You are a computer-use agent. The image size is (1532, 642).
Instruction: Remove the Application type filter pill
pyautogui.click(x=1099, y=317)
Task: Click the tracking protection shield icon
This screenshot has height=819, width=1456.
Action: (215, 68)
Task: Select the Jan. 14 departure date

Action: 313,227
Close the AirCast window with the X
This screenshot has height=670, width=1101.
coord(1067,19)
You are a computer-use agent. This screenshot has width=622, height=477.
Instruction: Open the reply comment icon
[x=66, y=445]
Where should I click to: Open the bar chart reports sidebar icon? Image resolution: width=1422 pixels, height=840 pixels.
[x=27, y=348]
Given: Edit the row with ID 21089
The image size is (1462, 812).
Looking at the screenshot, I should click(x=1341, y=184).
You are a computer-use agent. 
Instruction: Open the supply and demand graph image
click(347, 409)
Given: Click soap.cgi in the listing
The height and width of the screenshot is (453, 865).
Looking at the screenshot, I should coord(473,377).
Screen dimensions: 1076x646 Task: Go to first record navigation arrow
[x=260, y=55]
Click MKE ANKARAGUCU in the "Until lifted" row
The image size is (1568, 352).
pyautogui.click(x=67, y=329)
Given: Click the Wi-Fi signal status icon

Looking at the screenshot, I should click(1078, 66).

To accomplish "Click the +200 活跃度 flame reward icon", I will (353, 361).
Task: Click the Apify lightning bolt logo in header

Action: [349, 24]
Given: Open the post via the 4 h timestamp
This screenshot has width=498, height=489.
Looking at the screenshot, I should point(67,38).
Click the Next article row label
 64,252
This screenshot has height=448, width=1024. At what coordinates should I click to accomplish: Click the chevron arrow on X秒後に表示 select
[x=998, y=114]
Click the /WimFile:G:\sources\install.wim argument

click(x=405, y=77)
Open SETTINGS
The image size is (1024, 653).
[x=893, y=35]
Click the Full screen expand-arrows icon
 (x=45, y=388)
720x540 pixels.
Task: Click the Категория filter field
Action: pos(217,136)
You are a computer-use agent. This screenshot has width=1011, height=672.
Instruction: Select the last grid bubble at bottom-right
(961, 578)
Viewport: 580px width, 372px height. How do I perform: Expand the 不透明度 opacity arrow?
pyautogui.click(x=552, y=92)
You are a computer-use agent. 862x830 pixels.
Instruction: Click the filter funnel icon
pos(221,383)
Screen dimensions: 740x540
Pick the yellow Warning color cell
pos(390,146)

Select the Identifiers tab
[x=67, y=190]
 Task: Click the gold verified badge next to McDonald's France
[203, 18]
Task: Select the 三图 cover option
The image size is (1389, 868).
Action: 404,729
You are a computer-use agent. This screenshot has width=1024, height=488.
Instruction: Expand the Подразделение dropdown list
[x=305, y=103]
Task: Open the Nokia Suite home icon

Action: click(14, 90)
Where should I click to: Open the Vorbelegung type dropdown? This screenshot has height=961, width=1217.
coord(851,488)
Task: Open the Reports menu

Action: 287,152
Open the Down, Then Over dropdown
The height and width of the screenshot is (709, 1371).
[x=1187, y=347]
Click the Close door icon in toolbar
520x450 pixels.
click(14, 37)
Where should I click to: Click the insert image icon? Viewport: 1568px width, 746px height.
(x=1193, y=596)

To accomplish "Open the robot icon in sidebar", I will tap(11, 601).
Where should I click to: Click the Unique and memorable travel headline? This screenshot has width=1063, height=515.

□ □ □ □

#### Direction
Rewrite all of the entries above, swapping "computer-use agent" for "screen assistant" and leaving every other word unchanged.

#### Reply
You are a screen assistant. The image size is (1532, 642).
Instruction: Remove the Application type filter pill
pyautogui.click(x=1099, y=317)
Task: Click the tracking protection shield icon
This screenshot has height=819, width=1456.
Action: (215, 68)
Task: Select the Jan. 14 departure date

Action: 313,227
Close the AirCast window with the X
This screenshot has height=670, width=1101.
coord(1067,19)
You are a screen assistant. This screenshot has width=622, height=477.
Instruction: Open the reply comment icon
[x=66, y=445]
Where should I click to: Open the bar chart reports sidebar icon? Image resolution: width=1422 pixels, height=840 pixels.
[x=27, y=348]
Given: Edit the row with ID 21089
The image size is (1462, 812).
Looking at the screenshot, I should click(x=1341, y=184).
You are a screen assistant. 
Instruction: Open the supply and demand graph image
click(347, 409)
Given: Click soap.cgi in the listing
The height and width of the screenshot is (453, 865).
Looking at the screenshot, I should coord(473,377).
Screen dimensions: 1076x646 Task: Go to first record navigation arrow
[x=260, y=55]
Click MKE ANKARAGUCU in the "Until lifted" row
The image size is (1568, 352).
pyautogui.click(x=67, y=329)
Given: Click the Wi-Fi signal status icon

Looking at the screenshot, I should click(1078, 66).

To accomplish "Click the +200 活跃度 flame reward icon", I will (353, 361).
Task: Click the Apify lightning bolt logo in header

Action: [349, 24]
Given: Open the post via the 4 h timestamp
This screenshot has width=498, height=489.
Looking at the screenshot, I should point(67,38).
Click the Next article row label
 64,252
This screenshot has height=448, width=1024. At what coordinates should I click to accomplish: Click the chevron arrow on X秒後に表示 select
[x=998, y=114]
Click the /WimFile:G:\sources\install.wim argument

click(x=405, y=77)
Open SETTINGS
The image size is (1024, 653).
[x=893, y=35]
Click the Full screen expand-arrows icon
 (x=45, y=388)
720x540 pixels.
Task: Click the Категория filter field
Action: pos(217,136)
You are a screen assistant. This screenshot has width=1011, height=672.
Instruction: Select the last grid bubble at bottom-right
(961, 578)
Viewport: 580px width, 372px height. How do I perform: Expand the 不透明度 opacity arrow?
pyautogui.click(x=552, y=92)
You are a screen assistant. 862x830 pixels.
Instruction: Click the filter funnel icon
pos(221,383)
Screen dimensions: 740x540
Pick the yellow Warning color cell
pos(390,146)

Select the Identifiers tab
[x=67, y=190]
 Task: Click the gold verified badge next to McDonald's France
[203, 18]
Task: Select the 三图 cover option
The image size is (1389, 868).
Action: 404,729
You are a screen assistant. This screenshot has width=1024, height=488.
Instruction: Expand the Подразделение dropdown list
[x=305, y=103]
Task: Open the Nokia Suite home icon

Action: click(14, 90)
Where should I click to: Open the Vorbelegung type dropdown? This screenshot has height=961, width=1217.
coord(851,488)
Task: Open the Reports menu

Action: 287,152
Open the Down, Then Over dropdown
The height and width of the screenshot is (709, 1371).
[x=1187, y=347]
Click the Close door icon in toolbar
520x450 pixels.
click(14, 37)
Where should I click to: Click the insert image icon? Viewport: 1568px width, 746px height.
(x=1193, y=596)

To accomplish "Open the robot icon in sidebar", I will tap(11, 601).
Where should I click to: Click the Unique and memorable travel headline? This screenshot has width=1063, height=515.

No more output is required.